— 抜粋 —
————
オペラに挑むも道半ばで逝った武満徹。その様々な作品を巧みにつなげ、ペーター・ムスバッハを演出に迎えて、新たな劇場作品、『武満徹―マイ・ウェイ・オブ・ライフ』を編み出すというウルトラCをやってのけたマエストロ、ケント。モントリオール響の音楽監督に就任するにあたって、再び、そんなウルトラCを用意。
それが、"The General"。21世紀版、劇音楽『エグモント』?ということになるのか。ベートーヴェンの音楽はそのままに、『エグモント』を大胆に翻案し、新たな物語として再構成... という、意欲作、ケント・ナガノと、彼が率いるモントリオール交響楽団を中心に繰り広げられる、"The General"(RCA RED SEAL/88697 30602 2)。新音楽監督の挑戦は、吉と出るのか?凶と出るのか?聴いてみることに。

ゲーテの戯曲『エグモント』のために、ベートーヴェンが書いたのが劇音楽『エグモント』。ケントは、ポール・グリフィス(タン・ドゥンのオペラ、『マルコ・ポーロ』などの台本を書いている... )を新たな脚本家に招き、劇音楽『エグモント』に留まらず、ベートーヴェンの他の劇音楽作品、『シュテファン王』、『レオノーレ・プロハスカ』からのナンバーも借りつつ、"The General"としてリメイク。『エグモント』が描くバロックの頃のオランダ独立戦争を、20世紀末の惨劇、ルワンダ内戦に置き換え、ロメオ・ダレール(国連平和維持部隊司令官)を、エグモント伯(オランダ独立の指導者)に重ねて、21世紀により強く訴えるベートーヴェン作品として、再構成... こういう視点は、さすが... やはり一筋縄ではいかない、凝り性、ケントの仕事は、他とは違うなと。が、気になるのは仕上がりで...
そのコンセプト、説明を読めば、21世紀に対する強いメッセージ性も持ち、なかなか魅力的なのだけれど、CDで聴いてしまうと、単にナレーション付きベートーヴェン。劇音楽『エグモント』の音楽を素材に、新たなオペラを作曲した... というなら、また違ったリアクションもできただろうが... ケントによる意欲作、"The General"は、サウンド・オンリーだと、"再構成"も、さほど活きてこないのが残念。もうひとつ言ってしまうならば、あの凄惨なルワンダでの虐殺に対して、ベートーヴェンによる「古典派」の音楽は、どうも軽く思えてしまう。ベートーヴェンが悪いのではなく、ミスマッチなのかも。シェーンベルクの『ワルシャワの生き残り』などを思い返すと、余計に感じる。
————
— 提示された一覧 —
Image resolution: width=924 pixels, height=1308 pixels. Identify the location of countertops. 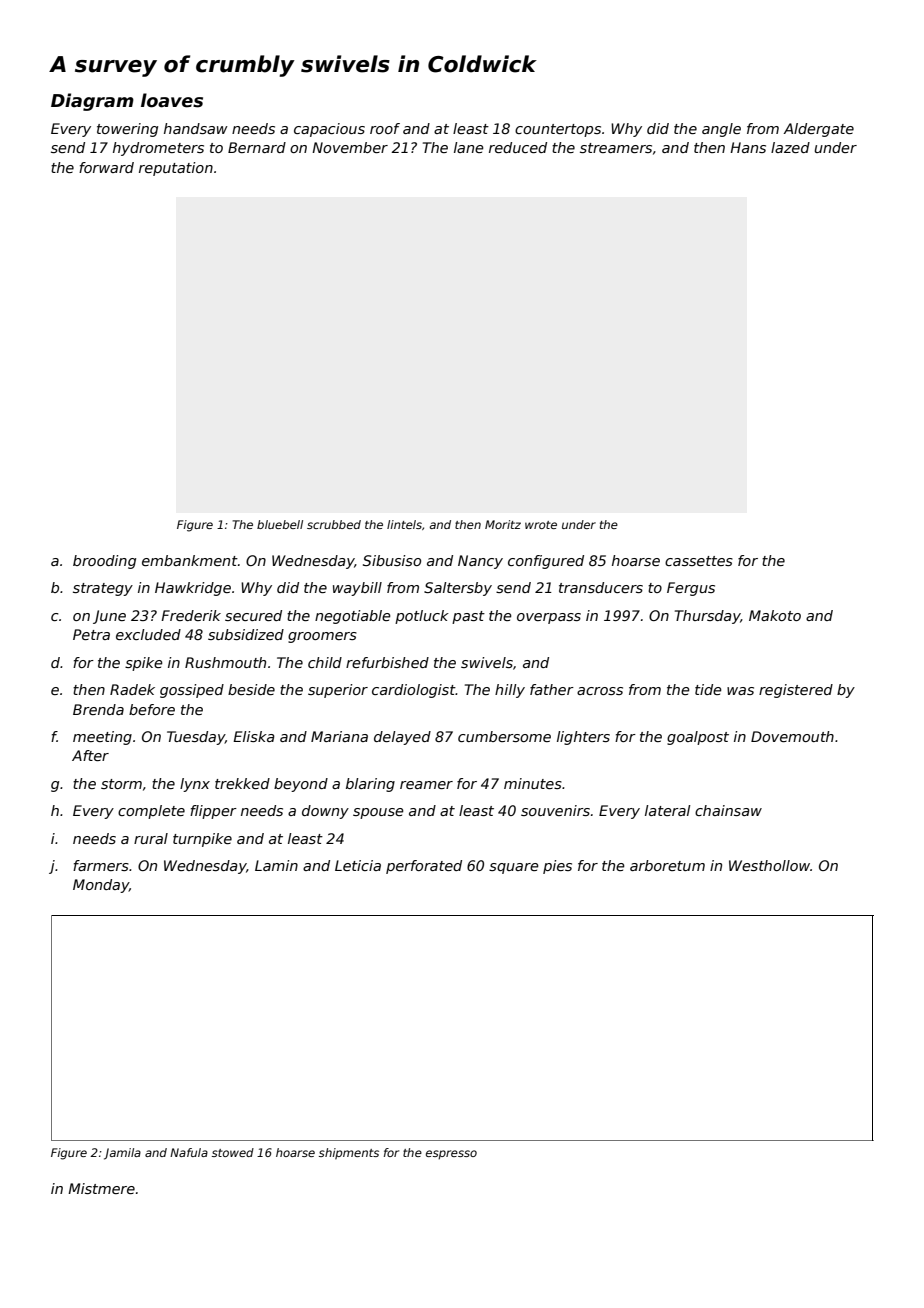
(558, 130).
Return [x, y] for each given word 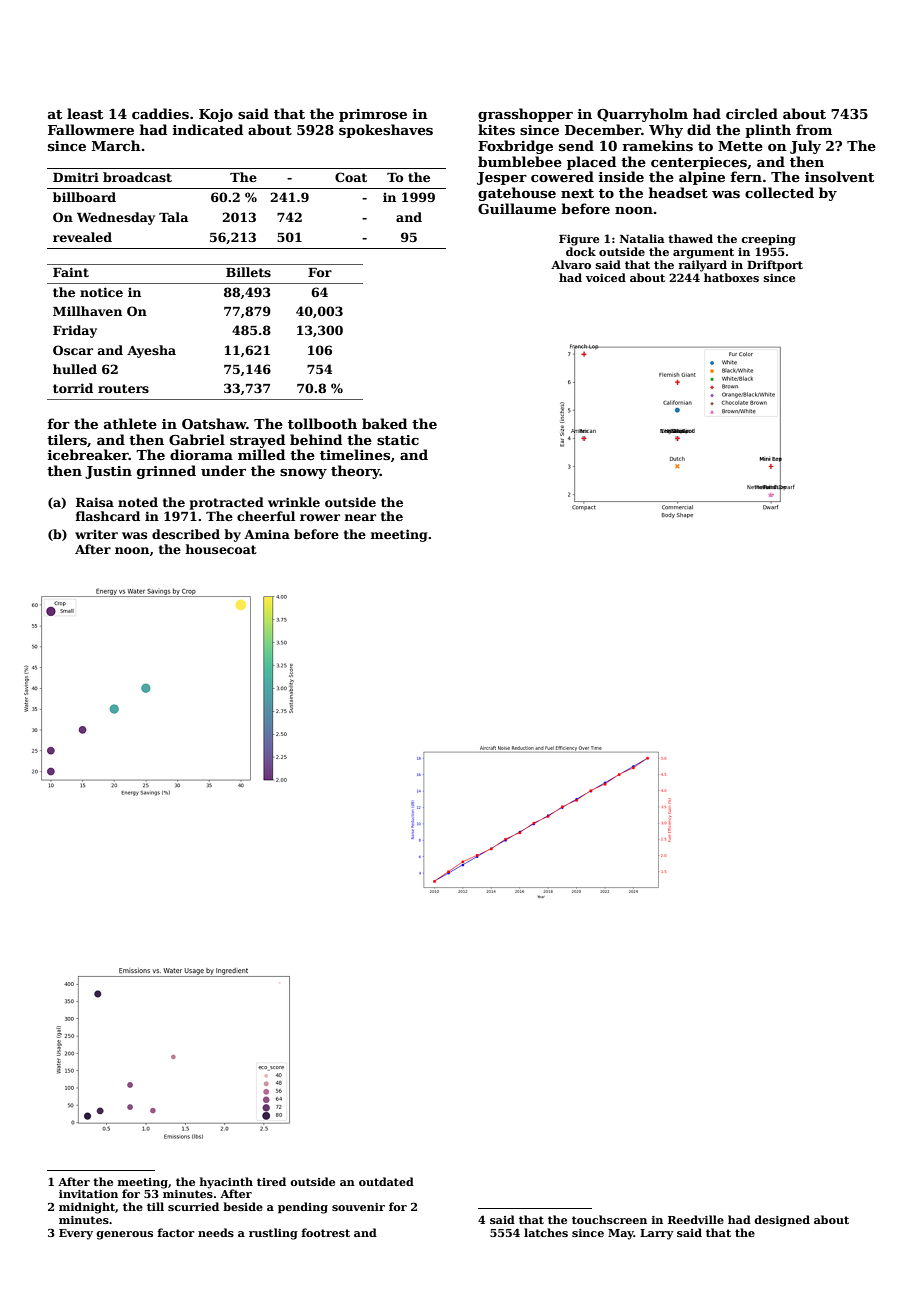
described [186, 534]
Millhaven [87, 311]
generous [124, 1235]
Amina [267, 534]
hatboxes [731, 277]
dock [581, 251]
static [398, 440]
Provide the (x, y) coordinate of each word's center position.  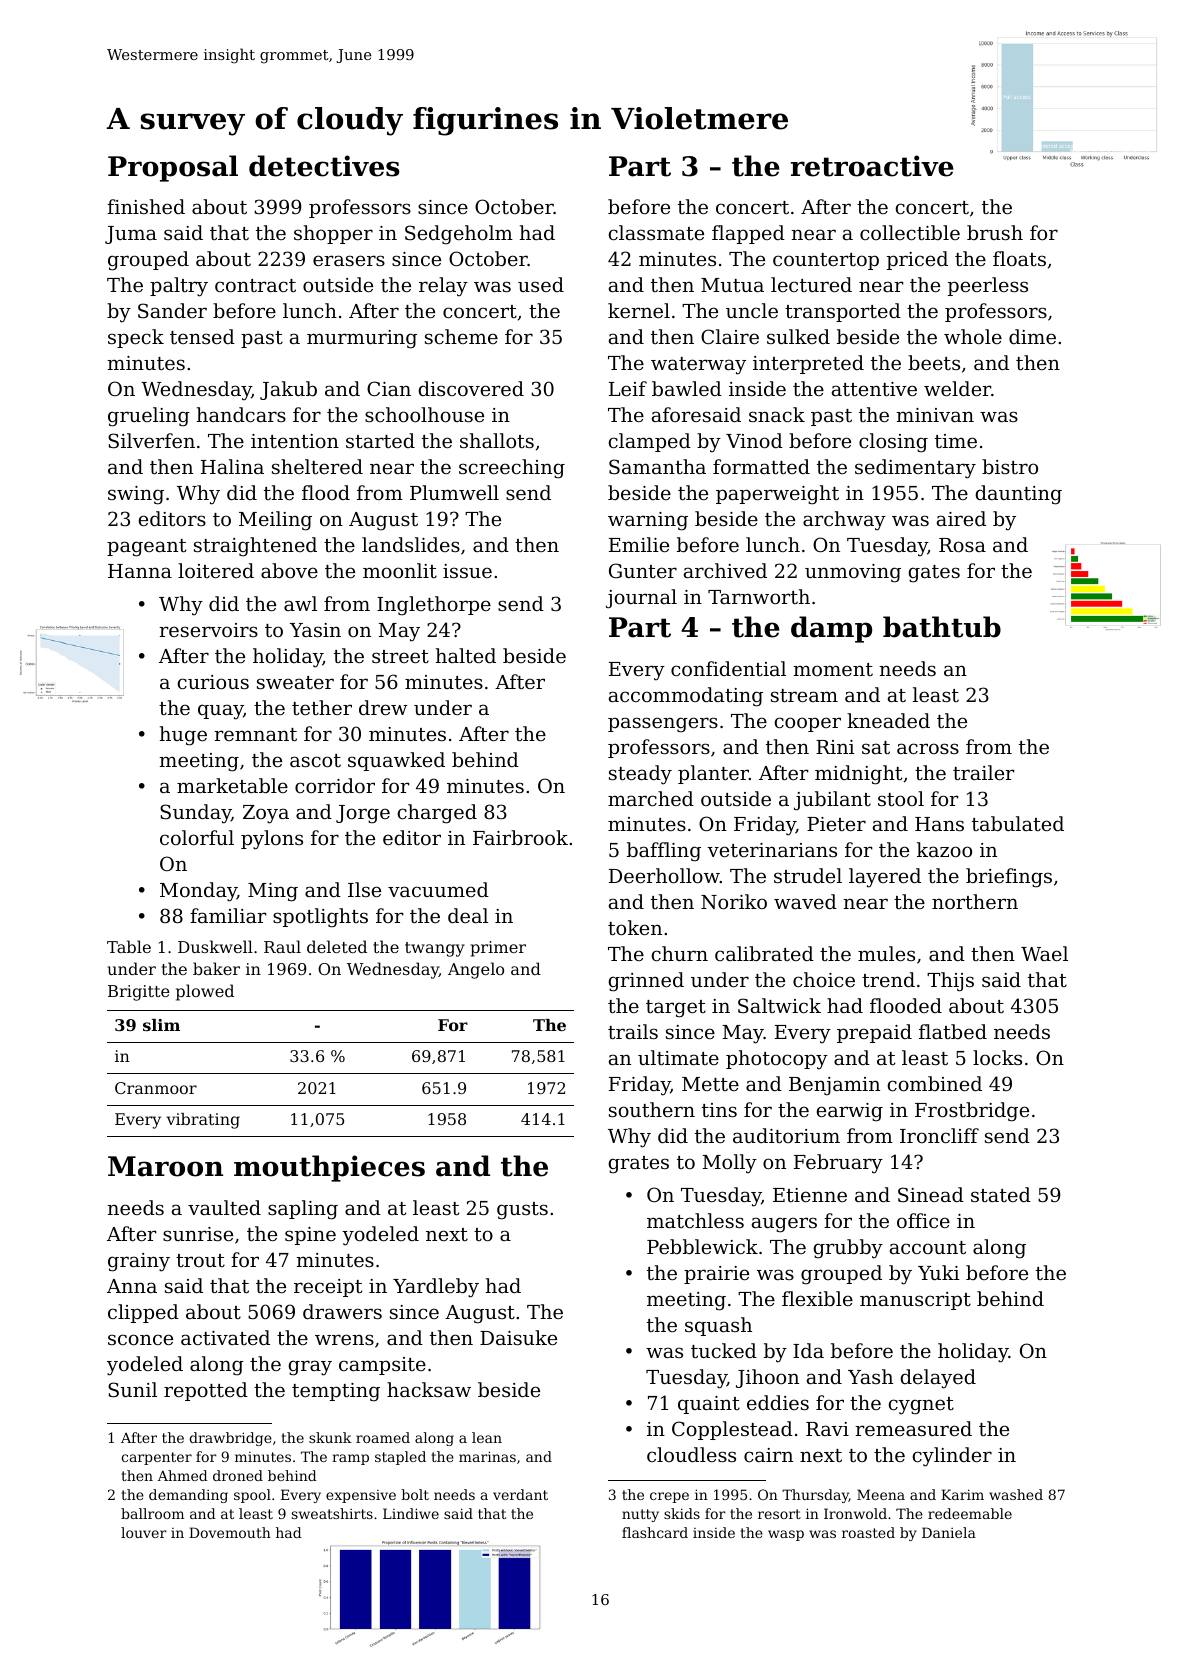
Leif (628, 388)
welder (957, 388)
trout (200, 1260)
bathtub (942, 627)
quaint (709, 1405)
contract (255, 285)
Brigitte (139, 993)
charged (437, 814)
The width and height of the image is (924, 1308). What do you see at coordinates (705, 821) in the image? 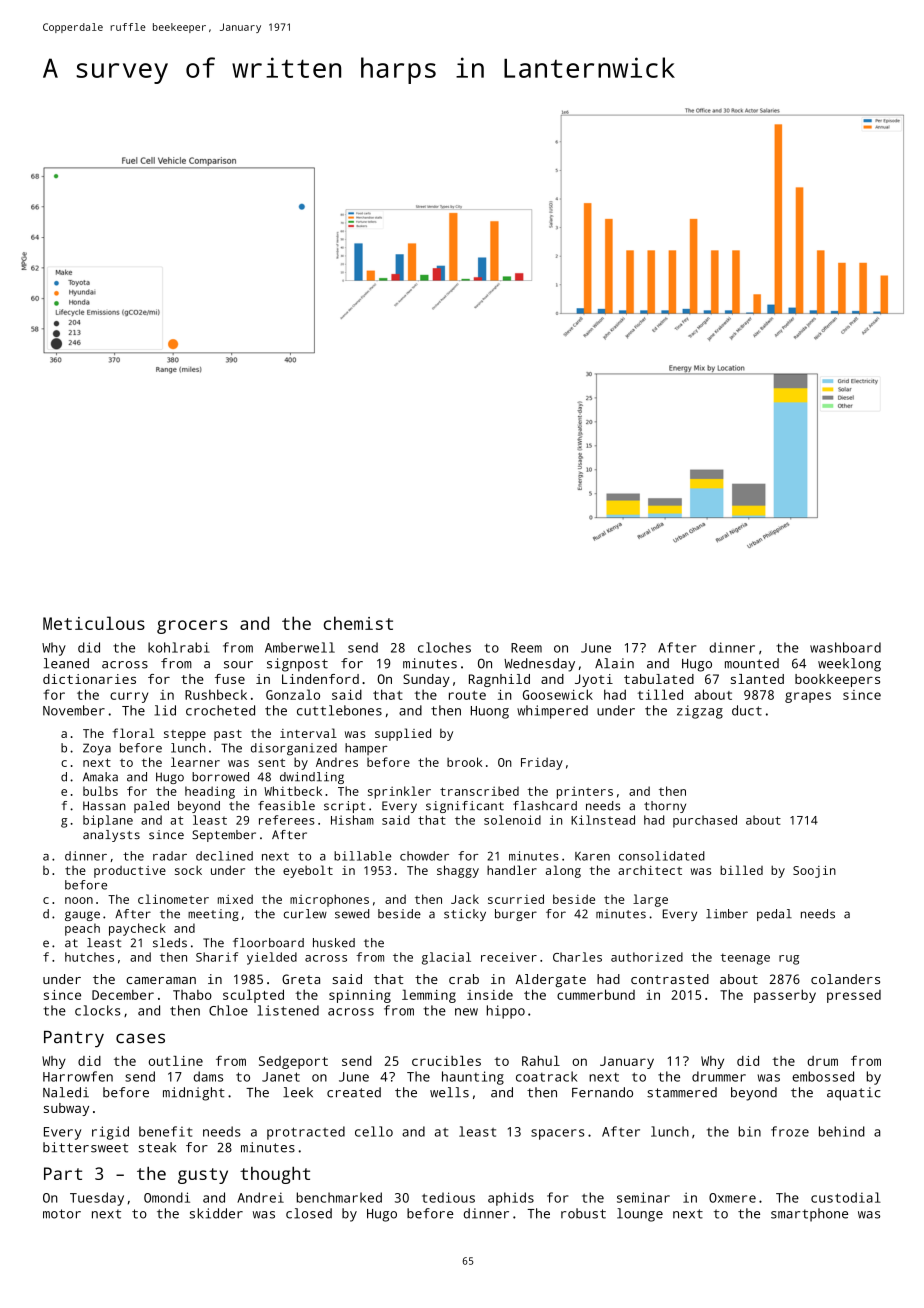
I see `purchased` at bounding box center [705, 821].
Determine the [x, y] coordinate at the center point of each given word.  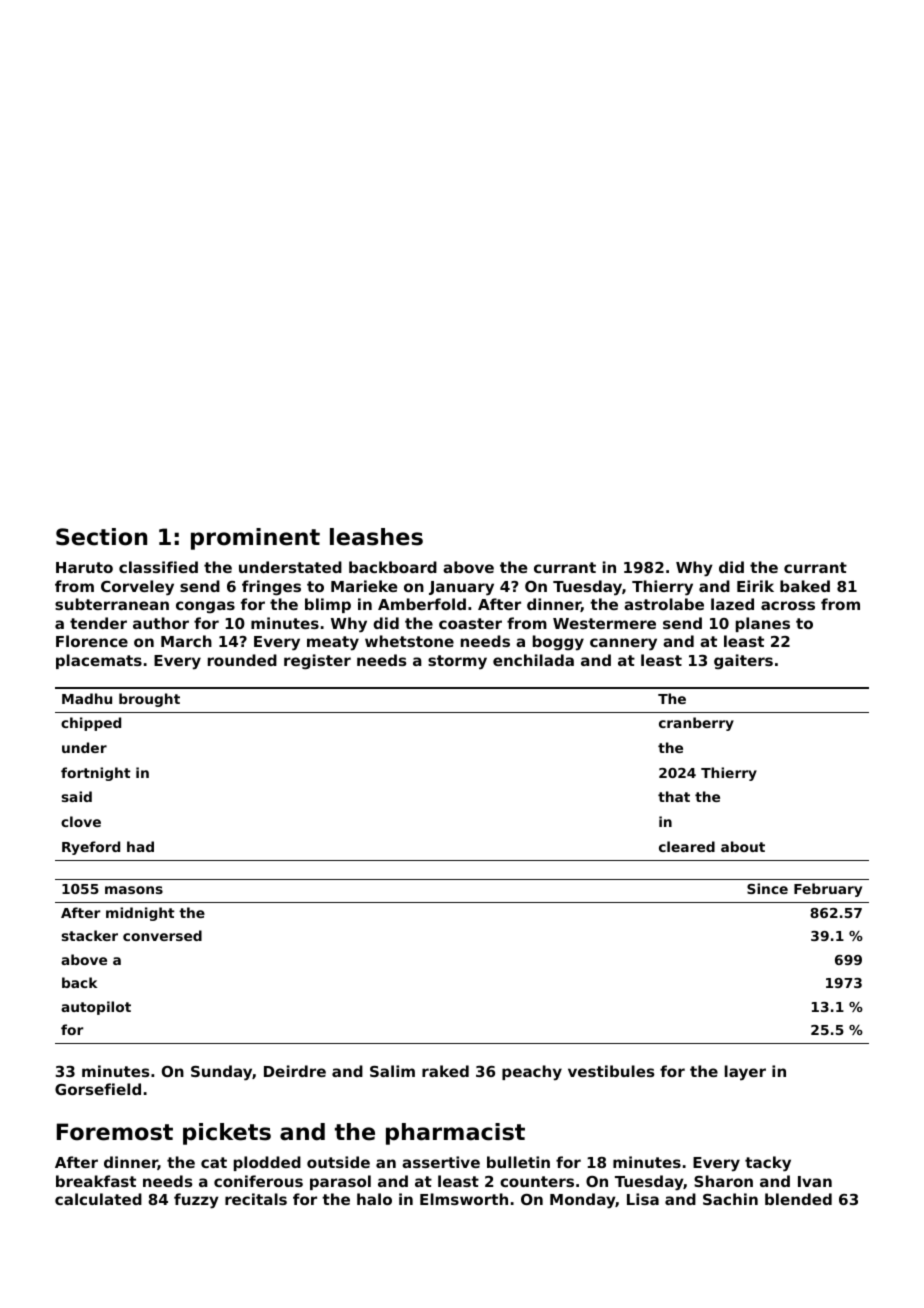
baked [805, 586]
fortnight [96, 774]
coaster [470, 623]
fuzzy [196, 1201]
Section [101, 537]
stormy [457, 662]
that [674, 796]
————
— 依頼内容 —
"The General"を論じた抜粋から、「オペラに挑むも道半ばで逝った」から「SEAL/88697 30602 2)。新音楽監督の挑戦は、吉と出るのか?凶と出るのか?聴いてみることに。」までを、その両端も含めて一字一句そのまま書き写してください。

— 回答全文 —
オペラに挑むも道半ばで逝った武満徹。その様々な作品を巧みにつなげ、ペーター・ムスバッハを演出に迎えて、新たな劇場作品、『武満徹―マイ・ウェイ・オブ・ライフ』を編み出すというウルトラCをやってのけたマエストロ、ケント。モントリオール響の音楽監督に就任するにあたって、再び、そんなウルトラCを用意。
それが、"The General"。21世紀版、劇音楽『エグモント』?ということになるのか。ベートーヴェンの音楽はそのままに、『エグモント』を大胆に翻案し、新たな物語として再構成... という、意欲作、ケント・ナガノと、彼が率いるモントリオール交響楽団を中心に繰り広げられる、"The General"(RCA RED SEAL/88697 30602 2)。新音楽監督の挑戦は、吉と出るのか?凶と出るのか?聴いてみることに。